A Nearly Lost Edition
Like the Book of Enoch itself, John Baty’s nineteenth-century edition had been virtually lost. Published in 1839, it appears never to have received wide circulation, and Baty seems to have died shortly afterward.
The restored twenty-first-century edition seeks to correct that neglect. Baty’s rendering of the Book of Enoch the Prophet has much to recommend it, both as a translation and as a historical witness to the modern recovery of Enoch.
The Second Complete English Edition
The early nineteenth century marked the first time the complete Book of Enoch became available to English readers. Baty’s was only the second English edition. Translators of that era possessed a few Greek fragments and three complete Ethiopic manuscripts brought to the West by the explorer James Bruce in 1773.

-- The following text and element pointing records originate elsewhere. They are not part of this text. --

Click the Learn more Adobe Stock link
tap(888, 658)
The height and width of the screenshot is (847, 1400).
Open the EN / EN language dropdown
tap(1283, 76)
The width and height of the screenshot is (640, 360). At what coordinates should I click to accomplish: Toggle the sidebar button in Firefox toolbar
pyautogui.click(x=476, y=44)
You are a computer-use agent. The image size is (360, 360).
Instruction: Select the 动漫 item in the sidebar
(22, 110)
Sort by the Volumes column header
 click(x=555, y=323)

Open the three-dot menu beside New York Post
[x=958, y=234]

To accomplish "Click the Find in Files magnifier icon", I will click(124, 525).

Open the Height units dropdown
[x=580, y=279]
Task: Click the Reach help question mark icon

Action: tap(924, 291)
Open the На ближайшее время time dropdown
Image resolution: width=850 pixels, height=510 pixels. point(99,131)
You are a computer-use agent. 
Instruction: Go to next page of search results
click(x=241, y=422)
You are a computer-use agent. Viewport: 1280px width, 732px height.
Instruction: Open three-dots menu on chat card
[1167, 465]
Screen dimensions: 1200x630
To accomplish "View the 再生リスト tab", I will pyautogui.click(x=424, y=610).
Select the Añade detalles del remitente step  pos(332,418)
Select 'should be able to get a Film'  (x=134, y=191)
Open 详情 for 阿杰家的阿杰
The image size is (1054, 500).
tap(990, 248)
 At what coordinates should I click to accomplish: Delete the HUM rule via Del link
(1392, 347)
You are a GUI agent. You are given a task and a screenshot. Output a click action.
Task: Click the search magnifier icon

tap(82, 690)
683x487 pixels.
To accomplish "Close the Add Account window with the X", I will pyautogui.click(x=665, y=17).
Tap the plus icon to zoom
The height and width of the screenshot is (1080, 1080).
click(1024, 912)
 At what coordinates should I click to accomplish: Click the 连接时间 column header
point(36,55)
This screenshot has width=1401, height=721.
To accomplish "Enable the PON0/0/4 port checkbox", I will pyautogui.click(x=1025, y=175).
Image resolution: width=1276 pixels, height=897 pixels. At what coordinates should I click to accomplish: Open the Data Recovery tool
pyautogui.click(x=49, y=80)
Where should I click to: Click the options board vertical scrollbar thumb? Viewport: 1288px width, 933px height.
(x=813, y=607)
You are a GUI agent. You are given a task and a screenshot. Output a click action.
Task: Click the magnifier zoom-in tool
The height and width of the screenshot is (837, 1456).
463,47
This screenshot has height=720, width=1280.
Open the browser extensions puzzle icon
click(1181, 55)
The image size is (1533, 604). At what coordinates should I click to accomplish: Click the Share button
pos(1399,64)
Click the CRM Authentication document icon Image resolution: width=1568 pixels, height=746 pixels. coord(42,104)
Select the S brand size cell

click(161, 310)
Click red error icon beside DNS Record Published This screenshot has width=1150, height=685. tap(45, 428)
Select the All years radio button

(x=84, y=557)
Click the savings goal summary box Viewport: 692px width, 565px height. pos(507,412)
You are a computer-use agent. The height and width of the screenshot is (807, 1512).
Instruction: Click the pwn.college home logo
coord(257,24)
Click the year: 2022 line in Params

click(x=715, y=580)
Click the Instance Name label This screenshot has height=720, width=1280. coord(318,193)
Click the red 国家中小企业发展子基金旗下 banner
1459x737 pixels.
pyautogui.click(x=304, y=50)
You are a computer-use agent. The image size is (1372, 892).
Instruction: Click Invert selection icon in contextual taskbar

Baty translated Andrew Gottlieb Hoffmann’s German version, but he also consulted the Greek fragments preserved by George Syncellus in order to correct errors Hoffmann had left unresolved.
A Correction Vindicated Nearly Two Centuries Later
The clearest example appears in the passage conventionally numbered Enoch 7:2. Hoffmann’s text described giants three hundred cubits tall. Later English translations repeated or even magnified this extraordinary reading.
Baty instead followed the alternate Greek wording:
“And there were born unto them three sorts, the first were great giants, and to the giants were born Nephilim, and to the Nephilim were born Elioud.”
For roughly two centuries, English translations continued to leave the giant-height reading uncorrected. The later Nickelsburg–VanderKam translation ultimately agreed with the textual form Baty had selected: the passage describes a succession of giants, Nephilim, and Elioud, but says nothing about giants hundreds of feet tall.
More Than a Translation
Baty’s version is vivid and at times beautiful. It is also significant because of the apologetic material placed before and after the translation. There he offered a passionate defense of Enoch as a legitimate member of the body of Scripture.
The restored edition therefore serves two purposes: it rescues a worthy translation from obscurity, and it documents an important step in the modern revival of the Book of Enoch among Christians.